* _FRAGMENTO SELECCIONADO_:
· · ·
A lo largo de la vida de una persona que ha hecho del leer un acto casi fundamental, el hallazgo de grandes autores (de esos que se incorporan con tanta fuerza a la experiencia vital del lector que llegan a modificarla ampliando su visión del mundo o enriqueciendo su experiencia) no es fácil ni frecuente.

Siempre me dije que después de Kafka, que se instaló en mí y para siempre, en mis trempranos veinte años, no habría sacudimientos similares.

Sin embargo después, durante treinta años, llegaron entre muy pocos más James Joyce y los poetas César Vallejo y Fernando Pessoa. Y cuando parecía que ya no había más, o que la capacidad de asombro se había terminado, apareció, hace poco más de un año, Thomas Bernhard. De casi todos ellos debo decir que para mí no son escritores de esos que se dedican profesionalmente a la escritura, sino personas que han comunicado verdades profundas y necesarias para la existencia, a través de la escritura. Escritores que, por ser inimitables, incitan a la imitación, o al íntimo deseo de escribir como ellos.

O de ser como ellos. Recuerdo que a mis veinte años tenía retratos de Kafka en estantes y paredes, y que intentaba vestirme y peinarme como él. Como para que la gente dijera, al verme pasar por la calle, miren, ahí va alguien que se parece a Kafka.
· · ·
* _SOBRE LA TAREA_: Escribe la continuación del texto sobre el hallazgo de grandes autores, a partir de su última oración.

Fragmentos de un conjunto de datos
· · ·
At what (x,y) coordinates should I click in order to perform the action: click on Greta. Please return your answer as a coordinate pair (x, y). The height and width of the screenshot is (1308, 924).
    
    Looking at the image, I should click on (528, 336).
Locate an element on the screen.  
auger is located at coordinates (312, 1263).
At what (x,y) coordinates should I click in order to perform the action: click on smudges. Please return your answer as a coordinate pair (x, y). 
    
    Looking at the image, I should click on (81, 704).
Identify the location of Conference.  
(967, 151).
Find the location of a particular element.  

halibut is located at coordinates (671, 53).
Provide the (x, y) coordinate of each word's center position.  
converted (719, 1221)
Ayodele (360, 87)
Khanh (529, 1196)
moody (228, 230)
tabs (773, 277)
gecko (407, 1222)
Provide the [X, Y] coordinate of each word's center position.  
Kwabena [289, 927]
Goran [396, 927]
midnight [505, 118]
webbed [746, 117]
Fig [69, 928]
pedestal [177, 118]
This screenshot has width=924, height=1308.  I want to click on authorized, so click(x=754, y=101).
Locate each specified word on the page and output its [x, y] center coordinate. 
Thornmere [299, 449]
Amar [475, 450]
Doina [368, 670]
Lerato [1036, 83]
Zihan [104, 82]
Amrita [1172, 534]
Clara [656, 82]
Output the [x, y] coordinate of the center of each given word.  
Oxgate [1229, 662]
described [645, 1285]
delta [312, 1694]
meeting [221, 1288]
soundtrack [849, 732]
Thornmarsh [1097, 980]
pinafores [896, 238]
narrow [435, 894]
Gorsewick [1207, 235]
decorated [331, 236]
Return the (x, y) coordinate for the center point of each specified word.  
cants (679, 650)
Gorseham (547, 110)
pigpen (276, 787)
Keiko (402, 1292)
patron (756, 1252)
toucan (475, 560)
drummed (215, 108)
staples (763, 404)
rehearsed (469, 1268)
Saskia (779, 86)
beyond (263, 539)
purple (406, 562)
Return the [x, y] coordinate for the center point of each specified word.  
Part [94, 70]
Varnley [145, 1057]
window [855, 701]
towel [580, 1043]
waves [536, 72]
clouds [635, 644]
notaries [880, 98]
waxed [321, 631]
· · ·
* _RESPUESTA_:
Claro que, con la cara de indio que dicen que tengo, mi parecido con Frank (como yo lo nombraba familiarmente) no era nada más que un hecho interno.

Kafka y Bernhard, posicionalmente, están equidistantes de mí, son el primero y el último. Siento como si mi existencia se repartiera entre ellos. El primero escribía, según sus propias palabras, «como una plegaria».

Su indagación tenía por objeto encontrarle un sentido a la existencia. Averiguar cuál era la situación exacta del hombre en la vida, a qué distancia estaba de la posible realidad de los dioses (recordar El castillo) y a qué distancia de la palpable realidad zoológica (recordar La metamorfosis). La lectura de Kafka me reveló que el hombre no es ni lo uno ni lo otro, y que su situación, en medio de estos polos, es absurda. Bernhard, en cambio, parece inclinarse por la pura animalidad, según el tratamiento que hace del cuerpo, de la enfermedad y de la muerte. Como si fuera el árbitro de Kafka.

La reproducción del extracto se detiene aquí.